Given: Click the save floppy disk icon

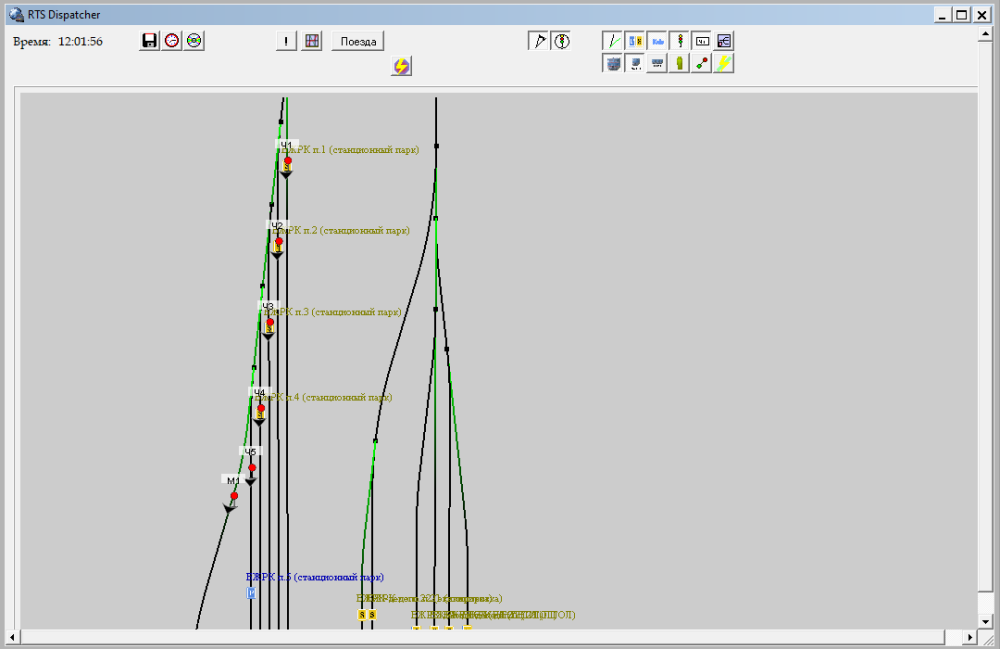Looking at the screenshot, I should (x=150, y=41).
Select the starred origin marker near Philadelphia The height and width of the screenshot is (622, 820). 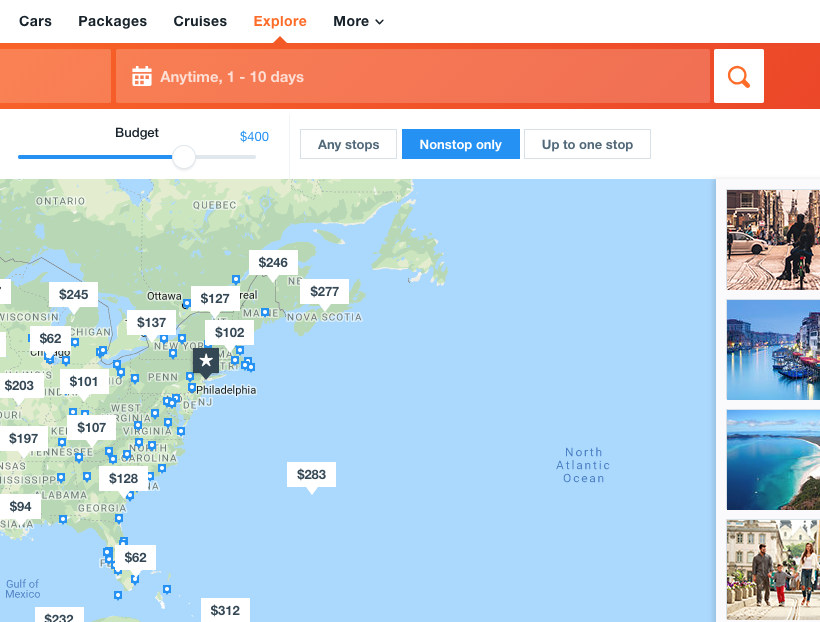pyautogui.click(x=205, y=362)
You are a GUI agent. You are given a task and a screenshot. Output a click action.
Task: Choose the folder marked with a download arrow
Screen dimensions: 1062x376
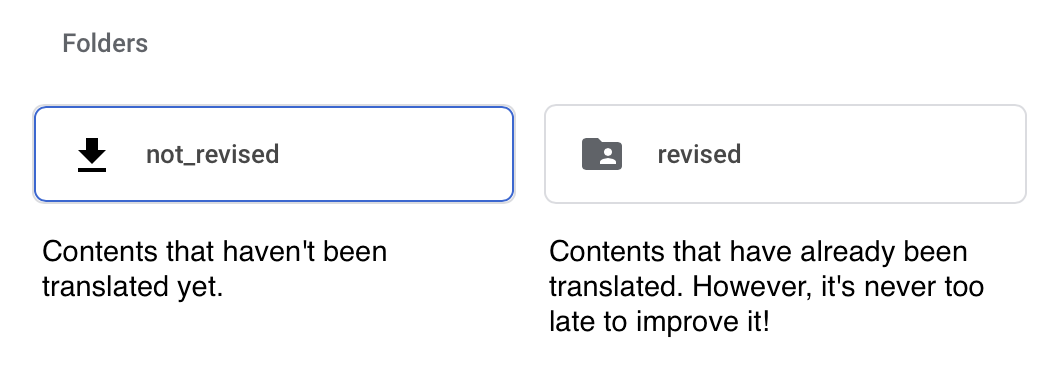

> [EXERCISE DESCRIPTION]:
The copy should start at the line that contains "You are a GUI", end at the last line of the entries above, and match each line exactly, with pictures dropped.

> [ANSWER BOX]:
You are a GUI agent. You are given a task and a screenshot. Output a click action.
Task: Choose the folder marked with a download arrow
Screen dimensions: 1062x376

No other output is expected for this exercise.